(Stored items)
..........

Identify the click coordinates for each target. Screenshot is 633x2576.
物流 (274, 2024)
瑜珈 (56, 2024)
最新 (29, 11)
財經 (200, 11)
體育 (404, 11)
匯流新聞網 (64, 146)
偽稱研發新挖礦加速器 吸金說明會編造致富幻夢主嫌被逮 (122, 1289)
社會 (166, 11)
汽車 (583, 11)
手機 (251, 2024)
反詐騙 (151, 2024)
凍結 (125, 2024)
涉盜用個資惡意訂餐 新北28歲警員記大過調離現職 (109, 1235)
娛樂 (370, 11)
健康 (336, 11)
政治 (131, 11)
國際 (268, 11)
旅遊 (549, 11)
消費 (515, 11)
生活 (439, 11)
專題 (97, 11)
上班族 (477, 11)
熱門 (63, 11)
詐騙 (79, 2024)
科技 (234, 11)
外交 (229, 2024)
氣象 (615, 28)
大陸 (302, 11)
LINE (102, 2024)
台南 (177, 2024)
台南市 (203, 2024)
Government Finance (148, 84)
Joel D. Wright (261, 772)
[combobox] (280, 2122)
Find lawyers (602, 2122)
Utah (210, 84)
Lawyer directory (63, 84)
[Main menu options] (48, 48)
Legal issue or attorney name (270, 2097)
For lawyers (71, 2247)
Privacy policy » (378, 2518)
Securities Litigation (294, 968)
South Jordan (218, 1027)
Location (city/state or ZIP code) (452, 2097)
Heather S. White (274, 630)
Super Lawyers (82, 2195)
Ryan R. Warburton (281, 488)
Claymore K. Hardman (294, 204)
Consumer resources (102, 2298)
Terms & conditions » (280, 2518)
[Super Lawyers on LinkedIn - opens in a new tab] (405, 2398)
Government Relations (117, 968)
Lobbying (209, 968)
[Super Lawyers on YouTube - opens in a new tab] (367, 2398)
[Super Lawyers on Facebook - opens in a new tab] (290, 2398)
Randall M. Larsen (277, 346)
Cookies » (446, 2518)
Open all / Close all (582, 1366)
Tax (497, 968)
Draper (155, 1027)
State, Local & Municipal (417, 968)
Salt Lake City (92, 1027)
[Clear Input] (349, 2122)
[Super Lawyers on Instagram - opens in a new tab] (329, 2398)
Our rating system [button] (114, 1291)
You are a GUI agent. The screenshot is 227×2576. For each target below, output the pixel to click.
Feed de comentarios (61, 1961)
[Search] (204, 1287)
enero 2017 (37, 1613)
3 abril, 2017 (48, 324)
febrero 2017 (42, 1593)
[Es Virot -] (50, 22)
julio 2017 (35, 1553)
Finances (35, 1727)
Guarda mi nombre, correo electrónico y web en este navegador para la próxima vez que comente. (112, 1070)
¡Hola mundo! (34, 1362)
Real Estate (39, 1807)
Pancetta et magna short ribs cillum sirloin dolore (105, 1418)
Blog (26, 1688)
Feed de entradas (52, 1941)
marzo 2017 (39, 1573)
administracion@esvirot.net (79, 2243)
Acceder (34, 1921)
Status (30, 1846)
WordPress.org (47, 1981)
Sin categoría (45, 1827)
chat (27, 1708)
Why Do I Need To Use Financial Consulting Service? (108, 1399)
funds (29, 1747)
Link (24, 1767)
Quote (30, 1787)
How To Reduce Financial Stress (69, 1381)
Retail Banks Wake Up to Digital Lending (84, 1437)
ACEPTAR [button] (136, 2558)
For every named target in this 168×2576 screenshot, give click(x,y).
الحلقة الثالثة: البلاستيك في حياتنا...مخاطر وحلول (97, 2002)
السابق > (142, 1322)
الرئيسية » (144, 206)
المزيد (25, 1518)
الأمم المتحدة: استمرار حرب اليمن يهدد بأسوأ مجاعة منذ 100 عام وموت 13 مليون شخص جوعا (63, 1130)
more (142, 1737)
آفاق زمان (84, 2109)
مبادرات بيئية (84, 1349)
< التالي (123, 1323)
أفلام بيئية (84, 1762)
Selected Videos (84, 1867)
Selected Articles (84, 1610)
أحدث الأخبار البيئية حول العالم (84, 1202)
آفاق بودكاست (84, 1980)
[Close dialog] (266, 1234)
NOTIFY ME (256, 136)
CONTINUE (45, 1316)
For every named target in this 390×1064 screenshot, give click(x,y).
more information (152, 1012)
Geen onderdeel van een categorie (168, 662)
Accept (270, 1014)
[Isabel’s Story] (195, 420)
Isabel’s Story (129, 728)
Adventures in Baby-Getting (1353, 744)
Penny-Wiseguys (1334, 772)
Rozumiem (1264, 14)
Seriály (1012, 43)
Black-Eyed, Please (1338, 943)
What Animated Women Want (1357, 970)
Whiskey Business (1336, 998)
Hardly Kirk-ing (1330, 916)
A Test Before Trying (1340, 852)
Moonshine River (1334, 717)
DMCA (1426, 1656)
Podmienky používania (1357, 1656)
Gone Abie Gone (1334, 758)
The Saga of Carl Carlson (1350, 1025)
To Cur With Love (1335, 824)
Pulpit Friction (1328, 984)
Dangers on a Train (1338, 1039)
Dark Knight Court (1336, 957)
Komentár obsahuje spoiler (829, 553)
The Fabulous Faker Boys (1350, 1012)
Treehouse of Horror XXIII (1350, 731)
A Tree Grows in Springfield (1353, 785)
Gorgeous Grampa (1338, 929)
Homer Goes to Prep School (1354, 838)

..........

Task statement >> Make an exact copy of every record listed above.

Expected answer >>
Identify the click coordinates for each target. Screenshot is 633x2576.
物流 (274, 2024)
瑜珈 (56, 2024)
最新 (29, 11)
財經 (200, 11)
體育 (404, 11)
匯流新聞網 (64, 146)
偽稱研發新挖礦加速器 吸金說明會編造致富幻夢主嫌被逮 (122, 1289)
社會 (166, 11)
汽車 (583, 11)
手機 (251, 2024)
反詐騙 (151, 2024)
凍結 (125, 2024)
涉盜用個資惡意訂餐 新北28歲警員記大過調離現職 (109, 1235)
娛樂 (370, 11)
健康 (336, 11)
政治 (131, 11)
國際 (268, 11)
旅遊 (549, 11)
消費 (515, 11)
生活 (439, 11)
專題 (97, 11)
上班族 (477, 11)
熱門 (63, 11)
詐騙 (79, 2024)
科技 (234, 11)
外交 (229, 2024)
氣象 (615, 28)
大陸 (302, 11)
LINE (102, 2024)
台南 (177, 2024)
台南市 (203, 2024)
Government Finance (148, 84)
Joel D. Wright (261, 772)
[combobox] (280, 2122)
Find lawyers (602, 2122)
Utah (210, 84)
Lawyer directory (63, 84)
[Main menu options] (48, 48)
Legal issue or attorney name (270, 2097)
For lawyers (71, 2247)
Privacy policy » (378, 2518)
Securities Litigation (294, 968)
South Jordan (218, 1027)
Location (city/state or ZIP code) (452, 2097)
Heather S. White (274, 630)
Super Lawyers (82, 2195)
Ryan R. Warburton (281, 488)
Claymore K. Hardman (294, 204)
Consumer resources (102, 2298)
Terms & conditions » (280, 2518)
[Super Lawyers on LinkedIn - opens in a new tab] (405, 2398)
Government Relations (117, 968)
Lobbying (209, 968)
[Super Lawyers on YouTube - opens in a new tab] (367, 2398)
[Super Lawyers on Facebook - opens in a new tab] (290, 2398)
Randall M. Larsen (277, 346)
Cookies » (446, 2518)
Open all / Close all (582, 1366)
Tax (497, 968)
Draper (155, 1027)
State, Local & Municipal (417, 968)
Salt Lake City (92, 1027)
[Clear Input] (349, 2122)
[Super Lawyers on Instagram - opens in a new tab] (329, 2398)
Our rating system [button] (114, 1291)
You are a GUI agent. The screenshot is 227×2576. For each target below, output the pixel to click.
Feed de comentarios (61, 1961)
[Search] (204, 1287)
enero 2017 (37, 1613)
3 abril, 2017 (48, 324)
febrero 2017 (42, 1593)
[Es Virot -] (50, 22)
julio 2017 (35, 1553)
Finances (35, 1727)
Guarda mi nombre, correo electrónico y web en este navegador para la próxima vez que comente. (112, 1070)
¡Hola mundo! (34, 1362)
Real Estate (39, 1807)
Pancetta et magna short ribs cillum sirloin dolore (105, 1418)
Blog (26, 1688)
Feed de entradas (52, 1941)
marzo 2017 (39, 1573)
administracion@esvirot.net (79, 2243)
Acceder (34, 1921)
Status (30, 1846)
WordPress.org (47, 1981)
Sin categoría (45, 1827)
chat (27, 1708)
Why Do I Need To Use Financial Consulting Service? (108, 1399)
funds (29, 1747)
Link (24, 1767)
Quote (30, 1787)
How To Reduce Financial Stress (69, 1381)
Retail Banks Wake Up to Digital Lending (84, 1437)
ACEPTAR [button] (136, 2558)
For every named target in this 168×2576 screenshot, give click(x,y).
الحلقة الثالثة: البلاستيك في حياتنا...مخاطر وحلول (97, 2002)
السابق > (142, 1322)
الرئيسية » (144, 206)
المزيد (25, 1518)
الأمم المتحدة: استمرار حرب اليمن يهدد بأسوأ مجاعة منذ 100 عام وموت 13 مليون شخص جوعا (63, 1130)
more (142, 1737)
آفاق زمان (84, 2109)
مبادرات بيئية (84, 1349)
< التالي (123, 1323)
أفلام بيئية (84, 1762)
Selected Videos (84, 1867)
Selected Articles (84, 1610)
أحدث الأخبار البيئية حول العالم (84, 1202)
آفاق بودكاست (84, 1980)
[Close dialog] (266, 1234)
NOTIFY ME (256, 136)
CONTINUE (45, 1316)
For every named target in this 390×1064 screenshot, give click(x,y).
more information (152, 1012)
Geen onderdeel van een categorie (168, 662)
Accept (270, 1014)
[Isabel’s Story] (195, 420)
Isabel’s Story (129, 728)
Adventures in Baby-Getting (1353, 744)
Penny-Wiseguys (1334, 772)
Rozumiem (1264, 14)
Seriály (1012, 43)
Black-Eyed, Please (1338, 943)
What Animated Women Want (1357, 970)
Whiskey Business (1336, 998)
Hardly Kirk-ing (1330, 916)
A Test Before Trying (1340, 852)
Moonshine River (1334, 717)
DMCA (1426, 1656)
Podmienky používania (1357, 1656)
Gone Abie Gone (1334, 758)
The Saga of Carl Carlson (1350, 1025)
To Cur With Love (1335, 824)
Pulpit Friction (1328, 984)
Dangers on a Train (1338, 1039)
Dark Knight Court (1336, 957)
Komentár obsahuje spoiler (829, 553)
The Fabulous Faker Boys (1350, 1012)
Treehouse of Horror XXIII (1350, 731)
A Tree Grows in Springfield (1353, 785)
Gorgeous Grampa (1338, 929)
Homer Goes to Prep School (1354, 838)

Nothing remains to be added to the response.